Formation continue: des cours de théâtre reconnus par le Barreau!
Céline Gobert
2012-06-29 15:00:00
Non, ce n’est pas pour les besoins d’une pièce de théâtre, mais bien pour obtenir des crédits dans le cadre d’une formation continue approuvée par le Barreau!
« Il y a une certaine théâtralité dans la pratique de l’avocat », explique le metteur en scène Gordon McCall, bien connu pour avoir occupé le poste de directeur artistique du Centaur Theatre Company pendant dix saisons.
« Beaucoup d’éléments théâtraux sont en jeux, dans une situation de litige ou dans un tribunal », explique-t-il.
Et, c’est en discutant avec la notaire Lauren Tatner, actrice à ses heures et passionnée de théâtre, qu’il a eu l’idée de ce programme qui mixe art et affaires.
« J’avais suivi des ateliers de théâtre avec lui, et en tant que notaire je possède une formation juridique- confie-t-elle, à l’issue de trois heures d’exercices- c’est donc avec plaisir que j’ai accepté sa proposition de le rejoindre sur ce projet. »
Un projet qui a, par ailleurs, demandé dix ans de maturation au metteur en scène.
Aujourd’hui, plus de doute pour Mr McCall: l’avocat est un acteur.
En effet, que ce soit en salle d’audience ou au cours d’une négociation, l’avocat est amené tôt ou tard à revêtir un masque, une posture, une attitude. Comme un comédien sur une scène.
Mener une plaidoirie ? Négocier un contrat ? Résoudre un litige ? Cela nécessite des techniques bien précises, selon le metteur en scène.
Des techniques qu’il a bien l’intention de leur enseigner dans le cadre de ce programme atypique.
« Dans une salle d’audience, l’avocat est comme sur scène. Leur public, ce sont le juge et le jury. Tous n’ont pas conscience de l’importance de leur interprétation. Le jury observe l’avocat bien plus qu’on ne le croit. Souvent les avocats sont tellement impliqués dans leur plaidoirie qu’ils ne voient pas ce qui se passe autour d’eux. »
Coup de théâtre
Deux avocates sont venues se prêter au jeu aujourd’hui.
« Je fais beaucoup de négociation, explique Me Catherine Lechter Koren, conseillère juridique chez Holiday Group Holdings, et cela m’intéresse de savoir comment je parais. »
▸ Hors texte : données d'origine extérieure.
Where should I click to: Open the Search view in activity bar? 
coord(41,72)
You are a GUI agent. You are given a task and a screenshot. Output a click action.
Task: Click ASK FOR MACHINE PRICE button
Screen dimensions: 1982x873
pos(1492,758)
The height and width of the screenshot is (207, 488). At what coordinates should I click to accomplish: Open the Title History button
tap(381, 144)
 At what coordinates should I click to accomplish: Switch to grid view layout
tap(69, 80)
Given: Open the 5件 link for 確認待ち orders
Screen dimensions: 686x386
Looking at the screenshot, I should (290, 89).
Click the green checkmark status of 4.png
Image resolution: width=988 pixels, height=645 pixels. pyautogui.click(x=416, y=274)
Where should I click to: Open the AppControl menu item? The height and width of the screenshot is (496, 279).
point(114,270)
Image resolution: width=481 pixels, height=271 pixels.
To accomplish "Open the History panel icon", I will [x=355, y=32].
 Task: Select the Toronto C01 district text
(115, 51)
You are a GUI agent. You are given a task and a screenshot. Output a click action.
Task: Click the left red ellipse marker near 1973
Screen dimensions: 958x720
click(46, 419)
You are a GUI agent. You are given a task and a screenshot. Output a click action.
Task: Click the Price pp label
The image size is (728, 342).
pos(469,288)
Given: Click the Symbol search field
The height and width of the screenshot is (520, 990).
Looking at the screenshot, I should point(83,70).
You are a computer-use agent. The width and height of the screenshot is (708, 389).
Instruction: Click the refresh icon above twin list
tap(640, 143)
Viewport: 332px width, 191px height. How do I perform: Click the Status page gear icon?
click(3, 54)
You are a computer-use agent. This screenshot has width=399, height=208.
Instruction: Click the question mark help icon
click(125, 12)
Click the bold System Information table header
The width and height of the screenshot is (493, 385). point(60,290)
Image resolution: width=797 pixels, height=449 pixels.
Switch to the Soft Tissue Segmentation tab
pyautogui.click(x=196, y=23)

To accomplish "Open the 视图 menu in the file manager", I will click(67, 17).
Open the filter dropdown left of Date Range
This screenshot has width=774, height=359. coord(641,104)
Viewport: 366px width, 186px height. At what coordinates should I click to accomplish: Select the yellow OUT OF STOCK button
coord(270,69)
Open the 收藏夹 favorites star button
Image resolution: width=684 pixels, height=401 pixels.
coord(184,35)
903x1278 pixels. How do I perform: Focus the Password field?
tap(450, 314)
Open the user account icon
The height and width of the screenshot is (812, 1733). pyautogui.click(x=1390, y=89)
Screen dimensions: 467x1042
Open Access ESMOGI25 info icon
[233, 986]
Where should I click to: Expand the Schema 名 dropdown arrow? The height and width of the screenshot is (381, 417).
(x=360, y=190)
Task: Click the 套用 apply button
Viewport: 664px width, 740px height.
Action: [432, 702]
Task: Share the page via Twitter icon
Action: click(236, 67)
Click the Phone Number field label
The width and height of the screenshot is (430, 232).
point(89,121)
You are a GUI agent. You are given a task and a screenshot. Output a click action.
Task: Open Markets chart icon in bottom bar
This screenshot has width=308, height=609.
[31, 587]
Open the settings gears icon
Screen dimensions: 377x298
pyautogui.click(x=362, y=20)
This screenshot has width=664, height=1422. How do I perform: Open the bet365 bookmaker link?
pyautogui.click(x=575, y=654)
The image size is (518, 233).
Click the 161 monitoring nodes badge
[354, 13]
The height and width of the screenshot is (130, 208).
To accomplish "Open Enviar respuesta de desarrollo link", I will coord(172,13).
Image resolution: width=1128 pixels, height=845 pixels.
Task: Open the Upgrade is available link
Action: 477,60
Par hasard, elle entend parler de ces cours de théâtre. C’est la première fois qu’elle s’essaie à la comédie.
« Mon fils fait du théâtre, je me suis dit : si lui peut le faire alors je suis capable d’essayer ! » plaisante-t-elle.
La deuxième, qui souhaite garder l’anonymat, a bien conscience de la nécessité pour l’avocat d’être capable de projeter une image adéquate.
« Nous sommes les représentants de nos clients, et du système judiciaire. Cela demande un certain ton, une certaine crédibilité. D’ailleurs, je dis très souvent à mes stagiaires que j’envoie à la Cour : « Faites comme si vous étiez un acteur ! », déclare-t-elle.
Ce qu’elles souhaitent, avant tout, c’est de pouvoir en apprendre davantage sur elles-mêmes, via des exercices de posture, d’intonation, de découverte de soi.
Ainsi n’hésitent-elles pas, durant ces quelques heures, à analyser leur démarche, crier face à un mur afin d’apprendre à porter leurs voix, narrer face à l’audience un moment charnière de leur existence, ou se mettre dans la peau d’une experte en archéologie ou en cuisine asiatique.
« Best lying is best acting ! », lance Gordon McCall, convaincu que c’est l’attitude qui change tout.
A l’écran, alors que des images de comédiens et de pièces de théâtre défilent, le metteur en scène prodigue ses précieux conseils.
« Beaucoup de choses passent par le langage corporel et tout ce qui est non verbal. L’apparence, la façon dont on se présente, la tenue vestimentaire en dit beaucoup sur la personnalité de quelqu’un. »
L’avocat doit donc être en parfait accord avec l’image, publique, qu’il renvoie.
Ses conseils ? Savoir rire de soi-même, être capable de montrer sa vulnérabilité, pouvoir mêler une attitude spontanée avec le talent de raconter une histoire, comprendre que le choix de tel ou tel mot plutôt qu’un autre en dit long sur qui nous sommes.
« J’ai rendez-vous avec les Ressources Humaines du cabinet Stikeman », confie-t-il, enthousiaste face à la possibilité d’étendre son projet au sein même des cabinets d’avocats.
Un projet parmi d’autres projets (écrire une libre adaptation d’Alice au pays des merveilles par exemple), pour un homme bouillonnant d’idées, passionné, et qui a trouvé chez les avocats de parfaits cobayes à coacher.